OYUNCULUK HAYALİ NASIL BAŞLADI?
Eda Ece, çocukluk hayallerini ise şöyle anlatıyor:Çocukluğumda farklı ilgi alanlarım oldu ama tiyatro her zaman vardı. Annem beni baleye, voleybola, piyanoya götürürdü… Benden geri dönüş alabildiği tek şey tiyatro oldu. Birçok tiyatro oyununda başrol oynadım ama ‘büyüyünce oyuncu olacağım’ cümlesini hiç söylemedim. Hatta büyüyünce herhangi bir şey olacağıma dair bir cümle söylemedim. Yeteneğim ve enerjimi kullanabileceğim eğlenceli bir hobiydi benim için.
DİZİNİN YILDIZ'I
Eda Ece, 2020 yılında Elele Dergisi'ne verdiği röportajda, "Yıldız bana uğurlu geldi. Birçok dizinin adını biliyoruz ama o dizinin içindeki karakterlerin adlarını bilmiyoruz. Yasak Elma’daki karakterlerin adının bu kadar biliniyor olması; oyuncu olarak başarıya ulaşıldığı anlamına geliyor. Dizi bir aile draması ve entrika hikayesi olarak başladı. Ben de ait olmadığı bir dünyaya sonradan giren, aslında kaba tabiriyle ‘sonradan görme’ dediğimiz, yüzeysel hayalleri olan; garson bir kızken; holding sahibi bir adamla evlenip yalıda oturmaya başlayan Yıldız’ı canlandırıyorum.
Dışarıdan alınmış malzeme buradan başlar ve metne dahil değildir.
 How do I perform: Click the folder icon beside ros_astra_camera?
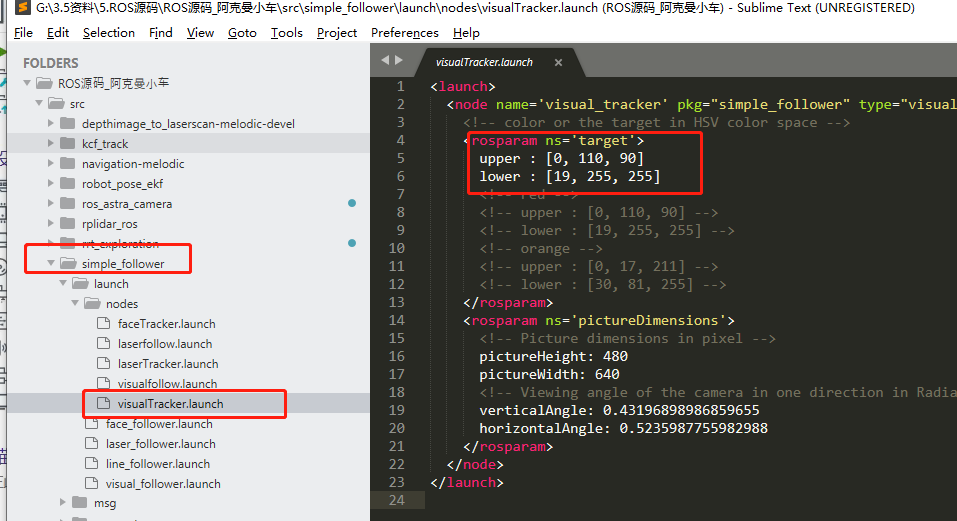(67, 204)
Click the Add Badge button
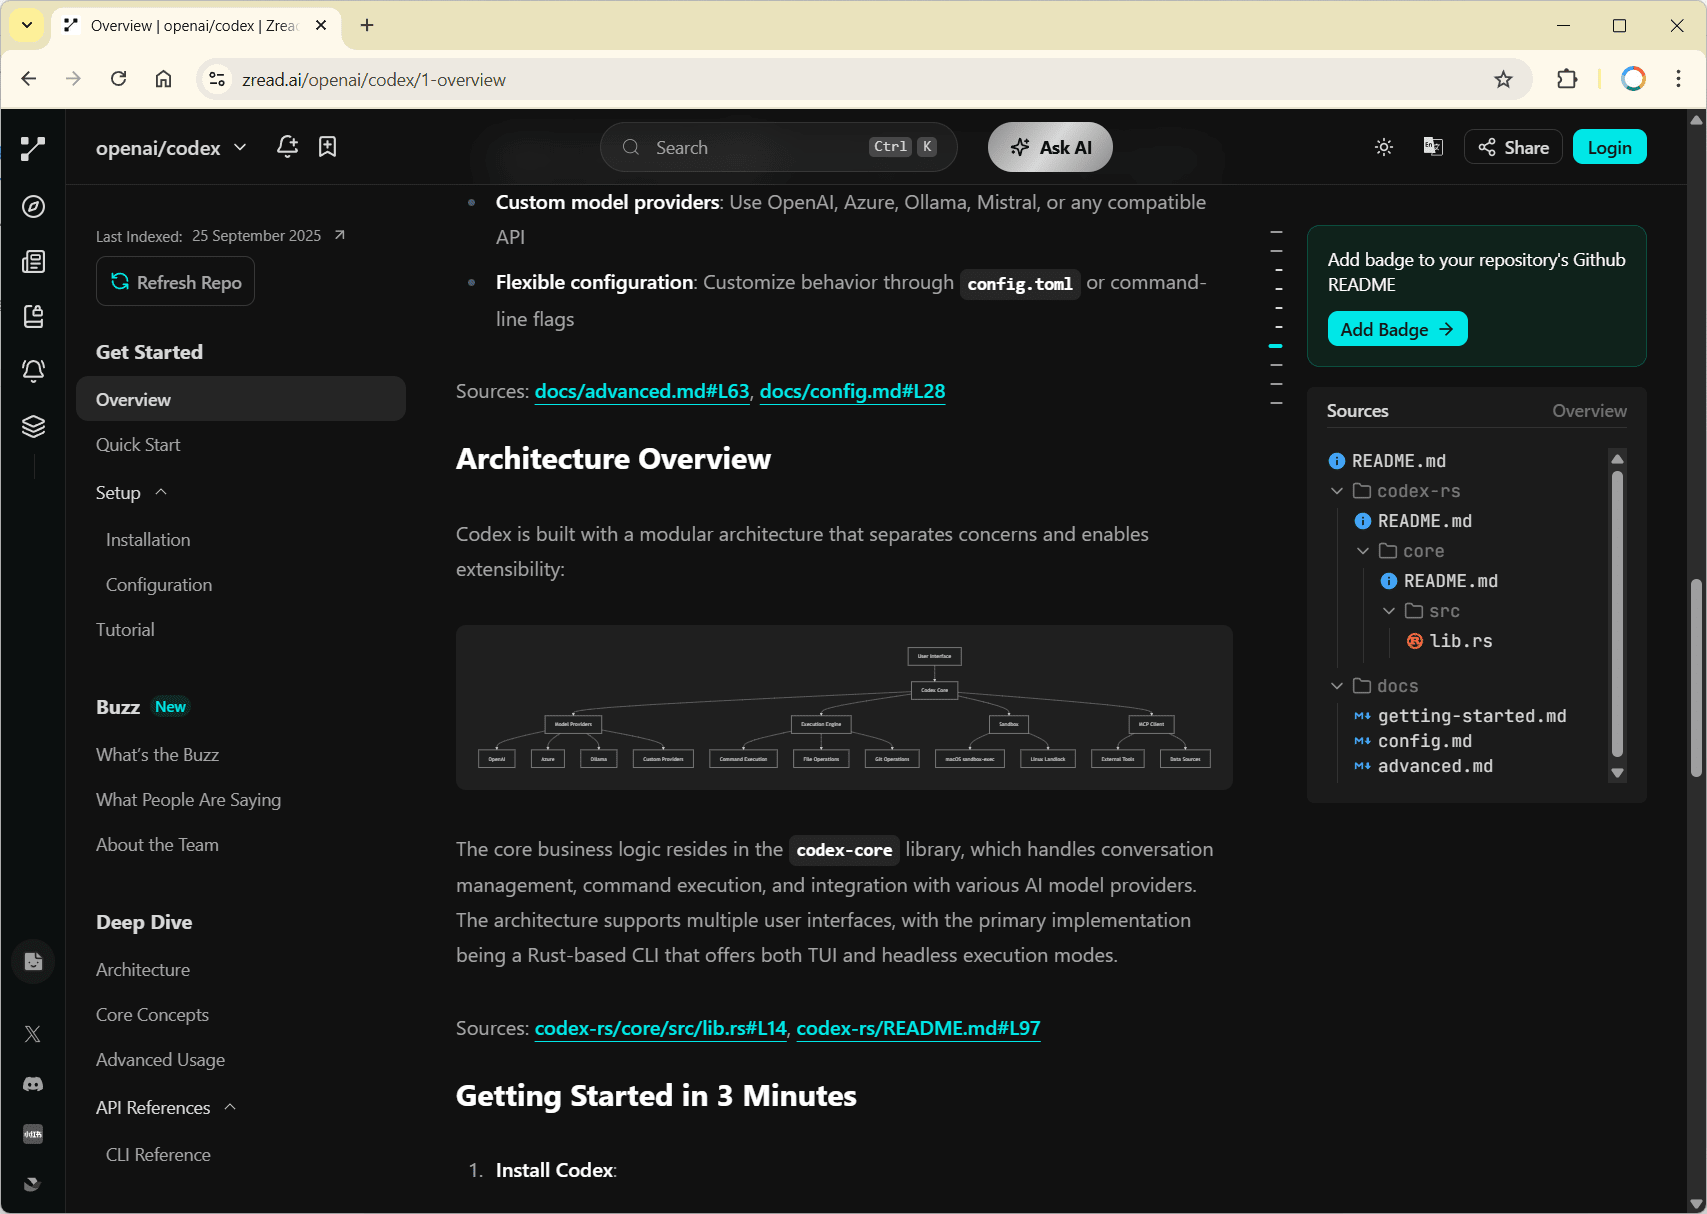The width and height of the screenshot is (1707, 1214). point(1397,329)
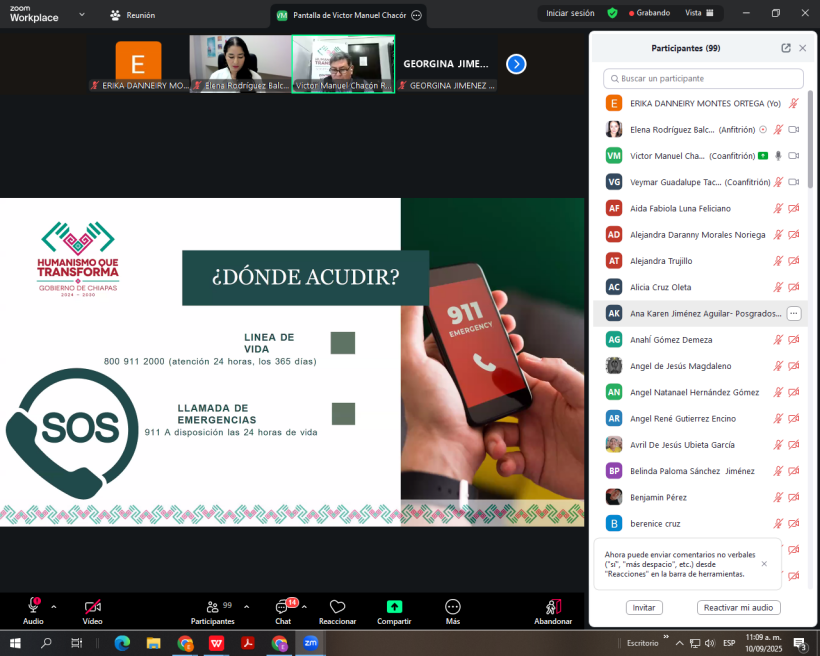Unmute microphone using the Audio button

pos(33,607)
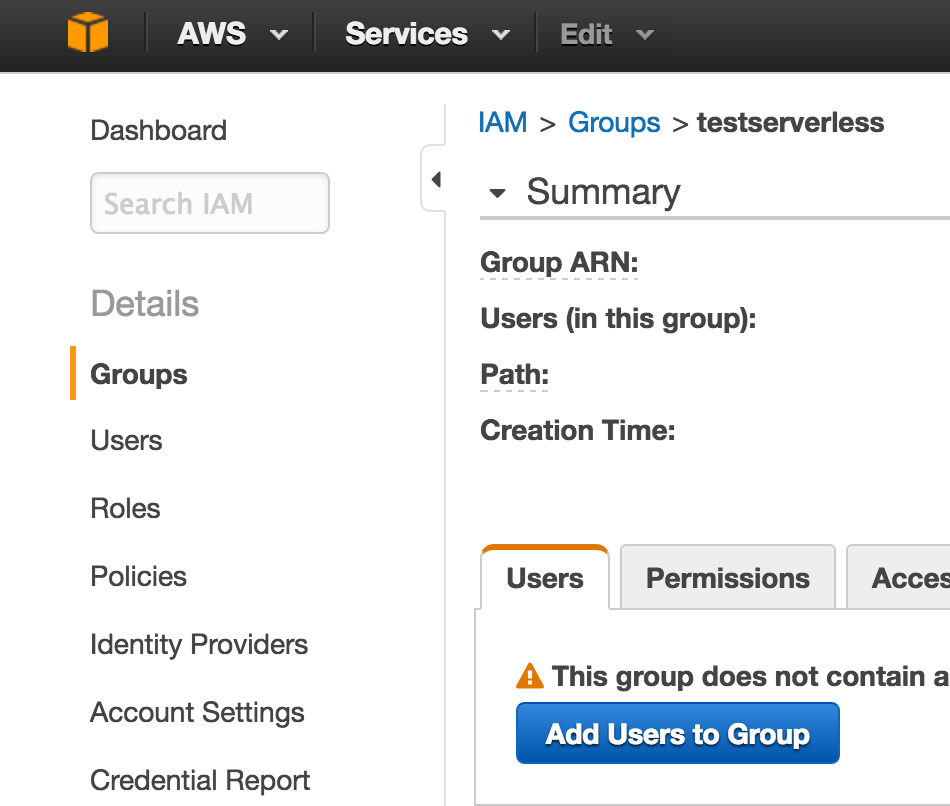Open Credential Report in the sidebar

pos(200,780)
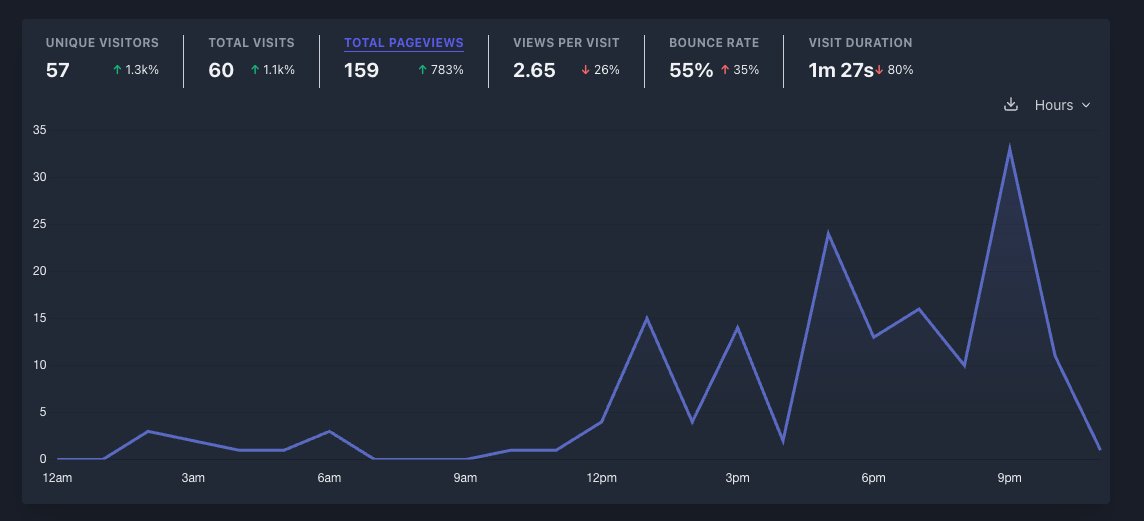
Task: Click the Total Pageviews heading
Action: click(403, 43)
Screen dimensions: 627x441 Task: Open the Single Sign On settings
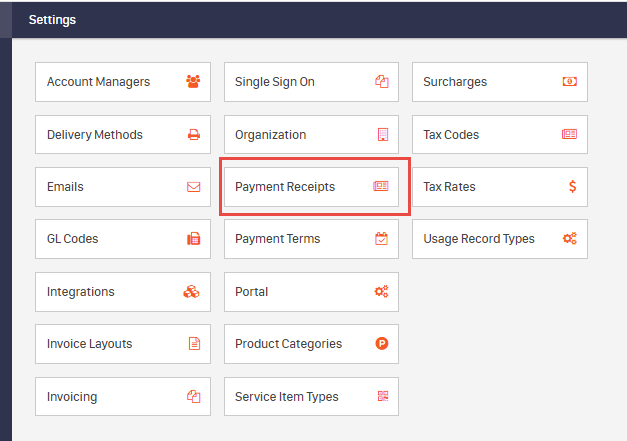point(312,82)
Yıldız’ın birçok noktada küçük düştüğü ve bu dünyaya ait olmadığını düşündüren olaylar oldu. Ancak bu durumları çok dramatik ele almadım; aksi takdirde Yıldız’ın o dünyadan çekip gitmesi gerekirdi… Yeni ortamıyla başa çıkabilmesi için hayatı daha ti’ye alan; özgüveni yüksek ve renkli bir karakter çizmek istedim. Böylece seyircinin gözünde o dünyada kalmamın bir cazibesi oldu" demişti.